On May 3, the Senate Criminal Justice Committee took up an amended version of Rep. Terry Keel‘s HB 268, absent the language that would have made Texas the first state to “opt-in” to fast-tracked federal court review of the state’s death penalty cases. Keel said that he and Sen. Juan “Chuy” Hinojosa, D-McAllen, worked together to craft the language changes necessary to make the bill palatable to the Senate. Although the bill was left pending last week, Keel said he anticipates it’ll be smooth sailing for the measure, which he expects will soon become law: “This is the Real Keel Deal,” he said.

Back in March, Keel was rather abrasive (to put it mildly) with witnesses testifying in opposition to his bill during its hearing in the House Criminal Jurisprudence Committee, which Keel chairs. The main complaint of those who spoke against the measure centered on a provision of the bill that would allow former prosecutors without any defense experience to be appointed to represent indigent defendants in death cases. (See “Terry’s Tantrum,” April 1.)

The more troubling provision, however, was one that would create a distinct set of qualifications for attorneys appointed to represent indigent death row clients on their post-conviction writs of habeas corpus. The codifying of specific requirements for such appellate appointments would likely trigger a currently dormant provision of the federal Antiterrorism and Effective Death Penalty Act of 1996 that, in essence, places death row defendants on the fast-track to execution by curtailing the review process in federal court. So far, no state has promulgated standards to trigger the so-called “opt-in” provision of the AEDPA, and death penalty foes argue that Texas, with its active death chamber and less-than-stellar reputation for handling indigent death cases, is the last state that should offer itself up for accelerated federal-court review.

According to Keel, however, HB 268’s opponents can put their opt-in fears to rest.

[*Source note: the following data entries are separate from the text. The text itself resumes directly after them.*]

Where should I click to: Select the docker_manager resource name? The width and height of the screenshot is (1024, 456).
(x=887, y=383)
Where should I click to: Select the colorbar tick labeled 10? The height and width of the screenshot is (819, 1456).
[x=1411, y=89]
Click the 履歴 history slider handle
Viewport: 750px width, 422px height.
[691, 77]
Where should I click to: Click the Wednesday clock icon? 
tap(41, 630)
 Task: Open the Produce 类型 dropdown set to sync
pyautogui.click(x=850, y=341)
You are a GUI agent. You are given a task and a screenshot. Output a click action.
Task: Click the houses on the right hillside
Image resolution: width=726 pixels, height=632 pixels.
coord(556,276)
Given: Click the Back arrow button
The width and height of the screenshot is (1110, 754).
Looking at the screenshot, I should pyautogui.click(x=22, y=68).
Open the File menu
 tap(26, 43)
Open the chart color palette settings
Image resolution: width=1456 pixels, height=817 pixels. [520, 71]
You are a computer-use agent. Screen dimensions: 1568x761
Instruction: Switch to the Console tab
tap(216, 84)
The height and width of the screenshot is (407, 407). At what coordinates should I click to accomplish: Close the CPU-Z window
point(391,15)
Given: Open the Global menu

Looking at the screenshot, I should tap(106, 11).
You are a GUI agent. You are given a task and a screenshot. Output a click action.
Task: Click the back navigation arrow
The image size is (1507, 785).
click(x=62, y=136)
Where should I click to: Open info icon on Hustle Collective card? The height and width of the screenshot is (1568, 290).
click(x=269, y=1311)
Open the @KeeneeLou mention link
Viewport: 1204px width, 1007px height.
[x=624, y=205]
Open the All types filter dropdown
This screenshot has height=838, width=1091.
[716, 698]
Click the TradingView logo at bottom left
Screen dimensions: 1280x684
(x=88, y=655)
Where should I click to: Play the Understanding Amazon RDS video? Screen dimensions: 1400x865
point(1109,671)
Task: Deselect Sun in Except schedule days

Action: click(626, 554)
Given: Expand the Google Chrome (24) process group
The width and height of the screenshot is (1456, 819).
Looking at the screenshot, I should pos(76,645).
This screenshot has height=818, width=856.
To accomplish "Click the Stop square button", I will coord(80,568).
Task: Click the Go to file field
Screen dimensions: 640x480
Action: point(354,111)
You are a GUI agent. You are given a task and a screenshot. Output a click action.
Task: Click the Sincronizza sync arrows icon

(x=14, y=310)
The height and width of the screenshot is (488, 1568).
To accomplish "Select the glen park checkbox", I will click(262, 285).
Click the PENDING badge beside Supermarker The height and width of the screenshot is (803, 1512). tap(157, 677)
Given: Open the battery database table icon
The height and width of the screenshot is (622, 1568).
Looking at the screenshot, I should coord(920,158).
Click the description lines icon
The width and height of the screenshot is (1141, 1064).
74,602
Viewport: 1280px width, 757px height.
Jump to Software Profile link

Keel said that he and Hinojosa, with the help of a writ attorney, crafted new language that would strengthen appointment standards while avoiding the AEDPA’s opt-in provision. Instead of “mandatory standards” for appellate appointments, Keel said, the bill now refers to “discretionary qualifications promulgated by the Task Force on Indigent Defense,” the 13-member body created in 2001 to oversee implementation of the Fair Defense Act. “We agreed to take the words, ‘the task force shall,’ and make them the ‘task force may,'” Keel said, which should be enough tweaking to bypass the dreaded opt-in provision.

While the compromise may have legislators and defense attorneys singing Kumbaya, it might not please Court of Criminal Appeals Chief Justice Sharon Keller, who told the House committee in March that triggering the opt-in provision would be a good thing for Texas because there would be “more deference … to [our] state court decisions,” meaning the decisions of the CCA would be even more difficult to challenge.